Há zero probabilidade de que Maduro vença a eleição. As pesquisas mostram uma vantagem gigantesca para Edmundo González, nosso candidato, e Maduro. São entre 30 e 40 pontos percentuais de diferença. A incerteza está no que Maduro fará a respeito desses resultados; se os aceitará e iniciará uma transição rumo à democracia, uma transição estável e com garantias. Outro cenário envolve a pretensão de Maduro de impor uma fraude. Isso apenas atrasará um cenário inevitável: a mudança.
Não há clareza sobre as ações de Maduro ao tomar conhecimento dos resultados. Ele ameaçou com um banho de sangue e uma guerra civil. Mas esses atos seriam muito difíceis de serem ocultados. A transição ocorrerá em dois tempos: a primeira etapa, entre 29 de julho e 10 de janeiro, quando haverá a posse presidencial; a partir de então, teremos um novo governo. Na minha opinião, a prioridade de Edmundo terá que ser construir a transição, a estrutura e os acordos, a fim de termos um processo estável e com garantias e que atenda à prioridade de todos os venezuelanos: o aumento do poder aquisitivo.
Com a vitória, de Edmundo González, com certeza, tenho a intenção de regressar à Venezuela. Não sou o único. Somos 8 milhões de venezuelanos que estão acompanhando as eleições fora da Venezuela, pois não podemos estar em nosso país. Buscamos saber apenas quando e como regressar. Com certeza, estamos com muita esperança."
"O grande desafio será uma transição sem traumas"
"Eu me sinto muito bem representado pelo que disse publicamente o presidente Lula. As ameaças de Maduro sobre um banho de sangue e uma guerra civil são reflexos da loucura de alguém desesperado, que não tem mais a mínima responsabilidade como chefe de Estado. Resta a Maduro escutar a recomendação do presidente Lula de que os presidentes que perderem as eleições precisam deixar o poder com um banho de votos, não com um banho de sangue.
Para distrair ou manter o pouco de respaldo que tem, Maduro apela à fanfarronice e aos discursos delirantes, ao dizer que não entregará o poder. Como disseram seus companheiros do Fórum de São Paulo — como Lula, Gustavo Petro (Colômbia) e Alberto Fernández (Argentina) — o que resta a Maduro é entregar o poder e se preparar, com o seu partido, para começar a fazer oposição.

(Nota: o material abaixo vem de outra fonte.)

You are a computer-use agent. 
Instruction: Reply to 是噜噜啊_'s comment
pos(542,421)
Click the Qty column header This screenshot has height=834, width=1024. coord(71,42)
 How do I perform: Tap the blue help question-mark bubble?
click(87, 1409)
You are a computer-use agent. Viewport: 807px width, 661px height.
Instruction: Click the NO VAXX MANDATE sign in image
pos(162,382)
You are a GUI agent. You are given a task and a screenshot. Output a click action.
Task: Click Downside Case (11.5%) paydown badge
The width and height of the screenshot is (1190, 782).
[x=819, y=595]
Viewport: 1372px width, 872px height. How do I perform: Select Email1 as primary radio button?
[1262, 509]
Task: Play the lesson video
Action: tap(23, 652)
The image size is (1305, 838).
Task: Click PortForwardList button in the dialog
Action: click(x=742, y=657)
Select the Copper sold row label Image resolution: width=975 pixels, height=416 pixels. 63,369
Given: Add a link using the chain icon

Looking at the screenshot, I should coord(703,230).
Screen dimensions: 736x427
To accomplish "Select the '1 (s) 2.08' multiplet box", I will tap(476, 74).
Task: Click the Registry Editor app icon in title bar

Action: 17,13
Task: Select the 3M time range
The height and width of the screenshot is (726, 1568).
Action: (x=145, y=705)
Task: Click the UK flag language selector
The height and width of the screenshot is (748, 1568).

O grande desafio será uma transição pacífica, sem traumas, sem maiores conflitos. O povo da Venezuela tem sofrido muito. Há tarefas que se cruzam e têm o mesmo nível de importância: tirar o povo da miséria, e resolver a tragédia financeira e econômica do país. Isso implica em renegociar a dívida externa, buscar dinheiro em organismos internacionais para financiar a reconstrução nacional, reviver o aparato produtivo, criar empregos, recuperar a infraestrutura (rodovias, escolas, hospitais), desenvolver um grande plano de reconciliação nacional, reativar fontes de renda-chaves (como a indústria petroleira). Essas tarefas começarão a ser cumpridas nos primeiros 100 dias.
Tenho muita confiança de que a vontade soberana do povo se imporá. Maduro terá que se resignar e aceitar a derrota. Estou de malas prontas para retornar ao meu país. É meu direito e meu sonho. Quero me encontrar com a minha família, voltar a respirar o ar venezuelano e ser um a mais nesse exército disposto a contribuir com o processo de reconstrução nacional."